After a decade, it was time to try something different, so  we moved to  Decatur, Georgia.

I self-published a mini-memoir, My Mother Served Gouda When Company Came. After reading Fun Home by Alison Bechdel, I got inspired to pick up a pencil and start drawing again. I drew comics for a while, then transitioned back to painting. I also started a novel about the goddess Athena. I just couldn’t shake the urge to create. But I also couldn’t silence that little internal critic who kept making me feel guilty with his accusation that I was wasting my time. He said my day job was what I was best at—and that I should continue to invest my energy there.

It took COVID (and the resulting loss of my tradeshow industry clients) for me to realize that I’d been wrong.

It happened when I was cleaning out the dresser in the extra bedroom. I was sitting on the floor, sorting the contents of four drawers filled with paintings I’d created over the past three years. As I surveyed my work, I became giddy remembering the fun I’d had creating each piece.

It was a walk down memory lane in the best possible way. I grinned—hard. And I probably shed a tear or two, too. It didn’t matter what my paintings looked like. Each one embodied just a little bit of me and a healthy dollop of joy.

I saw that all of the courses and workshops and hours painting and writing had not been a waste of time.

The measure of the value of a piece of art you create isn’t what someone else will pay for it. And it isn’t how good the work is. The measure of the value of a piece of art YOU create is how much bliss YOU feel while you create it. And if you get joy from creating, it is NEVER, EVER, a waste of time.

I also realized that I’d been living the creative life I wanted all along.

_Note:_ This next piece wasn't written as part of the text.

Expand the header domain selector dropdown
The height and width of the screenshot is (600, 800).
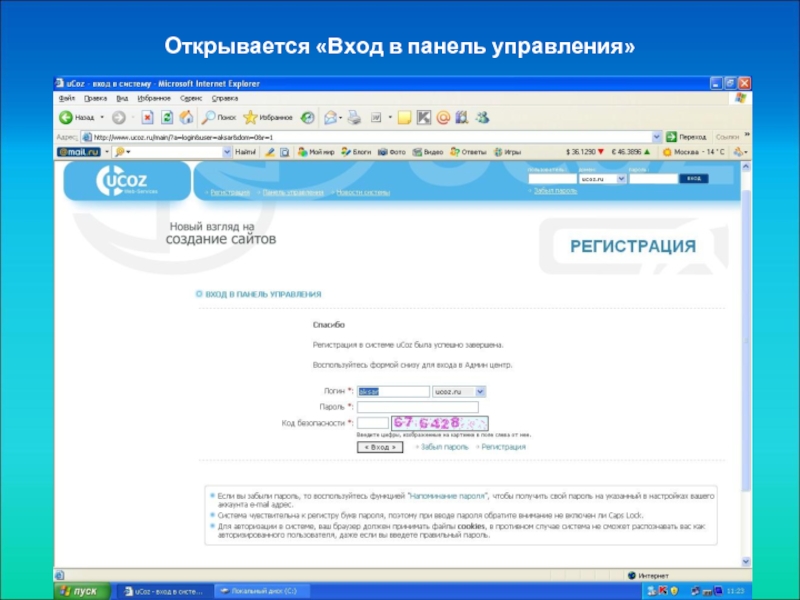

I’d just never given myself permission to enjoy it without guilt. To think of myself as a creative. Well, I thought. Now is the time. LET THE ENJOYING BEGIN…

You probably think that the next thing I’m going to tell you is that I quit my day job and am now pursuing art full time. That hasn’t happened—and it might never happen. I’m not even sure if I want that to happen. Needing to earn money from my art to pay the bills might just squeeze all of the happiness out of it. If there is one thing that being house-bound because of COVID makes you realize is that bliss is precious and the sources of that bliss need to be nourished and protected.

What I have done is given myself permission to elevate the importance of art in my life to be equal to earning a living.

Once I’ve made enough money to pay the bills, the rest of my time is MINE.

Of course this shift requires an ongoing dialog with my internal critic. For someone tiny and invisible, he is very persistent. But I’m working on that too. And little by little, I’m making some headway with him. I’m sure they’ll be setbacks. There always are. But right now, things are looking really good!

My Art

My stories, comics, and paintings explore what it feels like to be human. It's my way of making sense of the moments of awe, delight, epiphany, and even heartbreak—that connect us all. Like when you feel so happy you want to sing. Or the frustration of knowing that no matter how hard you try, you just can’t get out of your own way.

I want to illuminate something shared and universal. I hope people will see what I’ve made and intuitively get it. Even feel it. I want them to say to themselves, “Yes, that’s me too.”

My inspiration comes from everywhere. Gazing at the sunset, playing with a cat I stumble onto during a walk, laughing with a close friend, and grieving the loss of a loved one. I find beauty equally in nature and the man-made world.